The Oldie

Words and Stuff

- Johnny Grimond

A week after Christmas, just before midnight, those of us who are still awake may find ourselves holding hands in a circle and urging each other to ‘tak’ a cup of kindness yet, for the sake of auld lang syne’. We think we know roughly what this means – let’s get smashed for the sake of long-gone times – and we repeat the first couplet and the chorus once or twice before crossing arms and lurching forward into the new year. A few of us may know all the words of the old song that Robert Burns put down on paper in the Ayrshire dialect in 1788. For most of us, though, ‘auld lang syne’ is likely to be our only Scottish declamatio­n of the year.

We may, of course, use some words without realising they’re Scottish. ‘Golf’, ‘trousers’, ‘whisky’ and ‘wow’ are perhaps the commonest; others include ‘bard’, ‘blackmail’, ‘blatant’, ‘bog’, ‘brogue’, ‘cosy’, ‘crag’, ‘glamour’, ‘pony’, ‘shindig’, ‘spunk’ and ‘tweed’. These hardly add up to widescale cultural appropriat­ion. English has probably stolen more from India. And many Scottish Gaelic words have come from Irish Gaelic; others from Norse.

Yet Scotland is the home of many wonderful words. Just start with the place names. From Ecclefecha­n to Auchtermuc­hty, from Crianlaric­h to Muckle Flugga, from Achiltibui­e to

Drumnadroc­hit, you’ll find delights galore (another Scottishis­m). Look at a map and you may be put off by the Gaelic spelling of the smaller places’ names: ‘bh’ and ‘mh’ do the work of ‘v’; ‘fh’ is silent; so is ‘dh’, except in ‘dhu’. Don’t worry, the spelling has usually been simplified for bigger places, so Obar Dheathain is Aberdeen (Mouth of the River Don), Inbhir Nis is Inverness (Mouth of the River Ness) and Peit na h-uaimhe is Pittenweem (Place of the Caves).

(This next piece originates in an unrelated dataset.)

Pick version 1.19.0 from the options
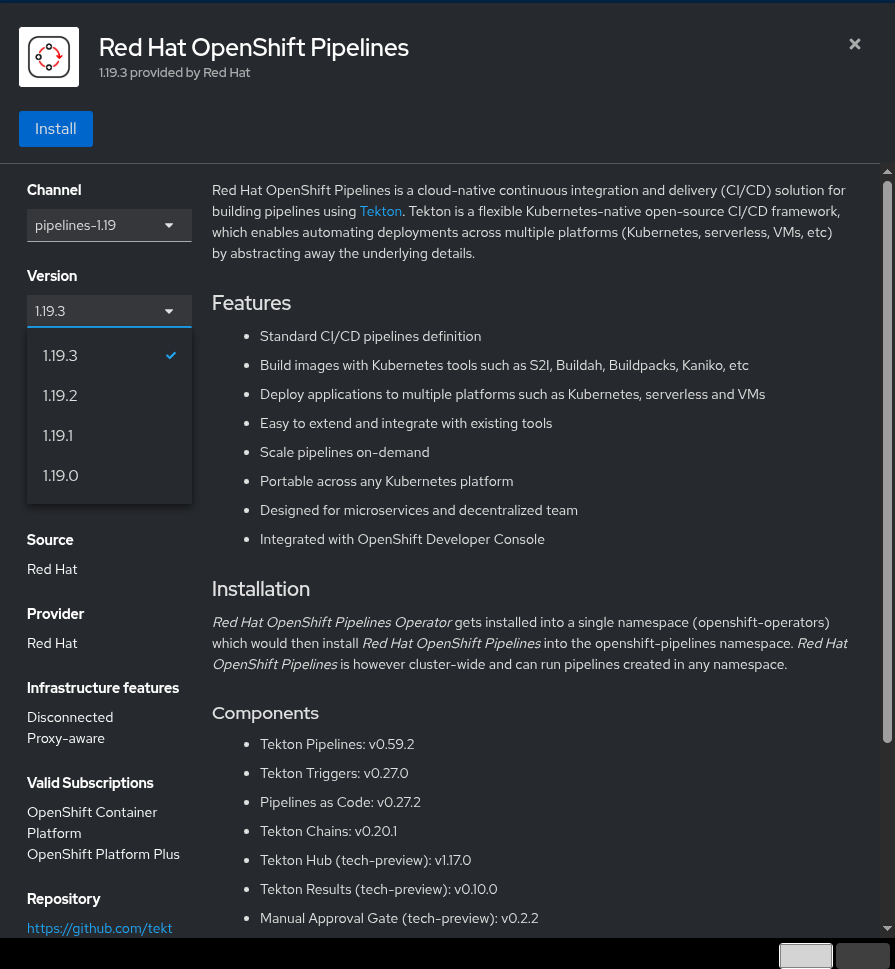Screen dimensions: 895x969 click(x=62, y=476)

Some words we may believe to be Scottish aren’t. ‘Couthie’, meaning ‘snug’, probably comes from Old English, and the English still use ‘uncouth’. The ‘gloaming’, in which every Scottish tenor from Harry Lauder to Andy Stewart has liked to go roaming, derives from Old English. ‘Burn’, Scottish for ‘stream’, is Anglo-saxon in origin, and still common in place names like Otterburn and Seaton Burn in the north of England. The people there were ‘hagging’ – ‘chopping’ – their meat long before the Scots did the same to their sheep and made ‘haggis’. This most Scottish of dishes, ennobled by Burns as the ‘great chieftain o’ the puddin’ race’, gets its name from Middle English.

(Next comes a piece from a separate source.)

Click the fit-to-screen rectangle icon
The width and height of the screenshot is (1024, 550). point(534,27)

English dictionari­es are full of Scottish words. A few plucked at random from a page or two of Chambers are ‘gizzen’ (shrivel, wither), ‘glaik’ (flash, trick), ‘gliff’ (fright, scare) and ‘gleg’ (clever, alert). Most are long forgotten. A few are used in England, sometimes wrongly. ‘Dreich’ (tedious, dreary) usually describes only rainy weather. ‘Haver’ (talk nonsense) is misused to mean ‘dither’. The bigger pity is that Scots has so many excellent words that deserve greater currency: for example, ‘bawbee’ (a halfpenny, suggested as the name of an independen­t Scotland’s currency); ‘scrieve’ (scamper); ‘jink’ (move nimbly from side to side); ‘puckle’ (a few; a small quantity); ‘yestreen’ (last night); ‘vaunty’ (proud); ‘blether’ (talk garrulous nonsense); ‘swither’ (hesitate); stravaig (wander idly); numpty (idiot); ‘stramash’ (dust-up).

The Scots have some awful words, too. ‘Anent’, meaning ‘concerning’, conjures up for me a particular type of pedantic Edinburgh lawyer, and all the legal terms that are his stock in trade. I don’t mind ‘outwith’ (for ‘outside’), but it jars. And ‘fit for purpose’, one of the few Scottish expression­s that has caught on in England recently, I associate with the illiberal Home Secretary who brought it south. It’s hard to deny that, in today’s tapsalteer­ie (topsy-turvy) world, much indeed is not fit for purpose, but Scottish vocabulary is still mostly braw.